■ **PROVIDED DATA**:
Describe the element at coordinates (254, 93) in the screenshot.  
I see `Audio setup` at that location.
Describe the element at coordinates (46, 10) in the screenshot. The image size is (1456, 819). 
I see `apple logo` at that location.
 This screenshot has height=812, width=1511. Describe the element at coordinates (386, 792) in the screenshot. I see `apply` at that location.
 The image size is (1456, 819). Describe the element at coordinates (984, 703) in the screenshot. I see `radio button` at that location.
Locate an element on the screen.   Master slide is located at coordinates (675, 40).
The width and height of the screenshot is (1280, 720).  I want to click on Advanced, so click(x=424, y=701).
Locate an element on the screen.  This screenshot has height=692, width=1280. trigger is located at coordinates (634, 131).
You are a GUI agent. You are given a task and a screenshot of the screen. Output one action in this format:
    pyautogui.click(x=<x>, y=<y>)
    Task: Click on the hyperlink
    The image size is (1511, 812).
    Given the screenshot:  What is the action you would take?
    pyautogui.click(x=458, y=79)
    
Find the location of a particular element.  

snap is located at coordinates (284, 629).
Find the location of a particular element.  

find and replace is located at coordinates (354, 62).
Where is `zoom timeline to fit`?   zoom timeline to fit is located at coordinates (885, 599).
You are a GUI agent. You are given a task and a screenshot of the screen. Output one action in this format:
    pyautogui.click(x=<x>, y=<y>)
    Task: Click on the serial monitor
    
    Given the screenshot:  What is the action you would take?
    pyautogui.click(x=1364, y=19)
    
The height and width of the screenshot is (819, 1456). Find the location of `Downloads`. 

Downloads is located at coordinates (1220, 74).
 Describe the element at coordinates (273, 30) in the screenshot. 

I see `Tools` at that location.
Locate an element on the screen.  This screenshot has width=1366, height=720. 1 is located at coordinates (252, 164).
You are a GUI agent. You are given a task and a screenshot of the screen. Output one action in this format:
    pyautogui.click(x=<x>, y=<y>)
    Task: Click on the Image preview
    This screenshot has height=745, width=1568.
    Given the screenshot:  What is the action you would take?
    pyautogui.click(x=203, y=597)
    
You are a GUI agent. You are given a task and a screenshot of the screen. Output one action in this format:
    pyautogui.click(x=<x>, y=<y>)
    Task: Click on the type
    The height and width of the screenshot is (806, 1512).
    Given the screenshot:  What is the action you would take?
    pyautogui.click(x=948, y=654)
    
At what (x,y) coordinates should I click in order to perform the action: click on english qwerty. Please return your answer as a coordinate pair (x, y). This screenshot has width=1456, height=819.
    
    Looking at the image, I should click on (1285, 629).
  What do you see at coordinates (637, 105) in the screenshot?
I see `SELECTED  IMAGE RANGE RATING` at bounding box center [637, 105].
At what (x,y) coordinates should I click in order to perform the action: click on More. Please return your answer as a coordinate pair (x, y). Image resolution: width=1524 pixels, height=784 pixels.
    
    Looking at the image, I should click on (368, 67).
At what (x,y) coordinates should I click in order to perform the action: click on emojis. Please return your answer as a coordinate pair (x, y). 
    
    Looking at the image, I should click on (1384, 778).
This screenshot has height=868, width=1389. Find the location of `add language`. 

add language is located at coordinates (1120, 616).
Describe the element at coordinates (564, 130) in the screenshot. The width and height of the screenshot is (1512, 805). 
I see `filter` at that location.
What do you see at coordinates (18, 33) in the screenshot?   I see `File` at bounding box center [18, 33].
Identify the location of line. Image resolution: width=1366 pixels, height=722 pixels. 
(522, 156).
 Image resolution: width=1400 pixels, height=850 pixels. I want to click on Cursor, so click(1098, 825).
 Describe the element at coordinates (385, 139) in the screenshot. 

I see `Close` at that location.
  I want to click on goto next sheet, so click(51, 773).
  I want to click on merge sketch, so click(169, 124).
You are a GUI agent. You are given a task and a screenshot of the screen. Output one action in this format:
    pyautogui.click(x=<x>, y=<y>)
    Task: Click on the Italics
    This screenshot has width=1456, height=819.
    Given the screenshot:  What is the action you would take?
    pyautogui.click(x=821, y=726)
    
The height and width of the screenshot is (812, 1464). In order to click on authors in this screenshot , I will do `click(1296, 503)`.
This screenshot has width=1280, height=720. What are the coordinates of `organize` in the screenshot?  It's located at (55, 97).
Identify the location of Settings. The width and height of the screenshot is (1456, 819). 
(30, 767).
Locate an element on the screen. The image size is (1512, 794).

■ **SHORT TASK**: Print each of the items above again, unchanged and in the same order.

■ **RESULT**:
Describe the element at coordinates (254, 93) in the screenshot.  
I see `Audio setup` at that location.
Describe the element at coordinates (46, 10) in the screenshot. The image size is (1456, 819). 
I see `apple logo` at that location.
 This screenshot has height=812, width=1511. Describe the element at coordinates (386, 792) in the screenshot. I see `apply` at that location.
 The image size is (1456, 819). Describe the element at coordinates (984, 703) in the screenshot. I see `radio button` at that location.
Locate an element on the screen.   Master slide is located at coordinates (675, 40).
The width and height of the screenshot is (1280, 720).  I want to click on Advanced, so click(x=424, y=701).
Locate an element on the screen.  This screenshot has height=692, width=1280. trigger is located at coordinates (634, 131).
You are a GUI agent. You are given a task and a screenshot of the screen. Output one action in this format:
    pyautogui.click(x=<x>, y=<y>)
    Task: Click on the hyperlink
    The image size is (1511, 812).
    Given the screenshot:  What is the action you would take?
    pyautogui.click(x=458, y=79)
    
Find the location of a particular element.  

snap is located at coordinates (284, 629).
Find the location of a particular element.  

find and replace is located at coordinates (354, 62).
Where is `zoom timeline to fit`?   zoom timeline to fit is located at coordinates (885, 599).
You are a GUI agent. You are given a task and a screenshot of the screen. Output one action in this format:
    pyautogui.click(x=<x>, y=<y>)
    Task: Click on the serial monitor
    
    Given the screenshot:  What is the action you would take?
    pyautogui.click(x=1364, y=19)
    
The height and width of the screenshot is (819, 1456). Find the location of `Downloads`. 

Downloads is located at coordinates (1220, 74).
 Describe the element at coordinates (273, 30) in the screenshot. 

I see `Tools` at that location.
Locate an element on the screen.  This screenshot has width=1366, height=720. 1 is located at coordinates (252, 164).
You are a GUI agent. You are given a task and a screenshot of the screen. Output one action in this format:
    pyautogui.click(x=<x>, y=<y>)
    Task: Click on the Image preview
    This screenshot has height=745, width=1568.
    Given the screenshot:  What is the action you would take?
    pyautogui.click(x=203, y=597)
    
You are a GUI agent. You are given a task and a screenshot of the screen. Output one action in this format:
    pyautogui.click(x=<x>, y=<y>)
    Task: Click on the type
    The height and width of the screenshot is (806, 1512).
    Given the screenshot:  What is the action you would take?
    pyautogui.click(x=948, y=654)
    
At what (x,y) coordinates should I click in order to perform the action: click on english qwerty. Please return your answer as a coordinate pair (x, y). This screenshot has width=1456, height=819.
    
    Looking at the image, I should click on (1285, 629).
  What do you see at coordinates (637, 105) in the screenshot?
I see `SELECTED  IMAGE RANGE RATING` at bounding box center [637, 105].
At what (x,y) coordinates should I click in order to perform the action: click on More. Please return your answer as a coordinate pair (x, y). Image resolution: width=1524 pixels, height=784 pixels.
    
    Looking at the image, I should click on (368, 67).
At what (x,y) coordinates should I click in order to perform the action: click on emojis. Please return your answer as a coordinate pair (x, y). 
    
    Looking at the image, I should click on (1384, 778).
This screenshot has height=868, width=1389. Find the location of `add language`. 

add language is located at coordinates (1120, 616).
Describe the element at coordinates (564, 130) in the screenshot. The width and height of the screenshot is (1512, 805). 
I see `filter` at that location.
What do you see at coordinates (18, 33) in the screenshot?   I see `File` at bounding box center [18, 33].
Identify the location of line. Image resolution: width=1366 pixels, height=722 pixels. 
(522, 156).
 Image resolution: width=1400 pixels, height=850 pixels. I want to click on Cursor, so click(1098, 825).
 Describe the element at coordinates (385, 139) in the screenshot. 

I see `Close` at that location.
  I want to click on goto next sheet, so click(51, 773).
  I want to click on merge sketch, so click(169, 124).
You are a GUI agent. You are given a task and a screenshot of the screen. Output one action in this format:
    pyautogui.click(x=<x>, y=<y>)
    Task: Click on the Italics
    This screenshot has width=1456, height=819.
    Given the screenshot:  What is the action you would take?
    pyautogui.click(x=821, y=726)
    
The height and width of the screenshot is (812, 1464). In order to click on authors in this screenshot , I will do `click(1296, 503)`.
This screenshot has width=1280, height=720. What are the coordinates of `organize` in the screenshot?  It's located at (55, 97).
Identify the location of Settings. The width and height of the screenshot is (1456, 819). 
(30, 767).
Locate an element on the screen. The image size is (1512, 794).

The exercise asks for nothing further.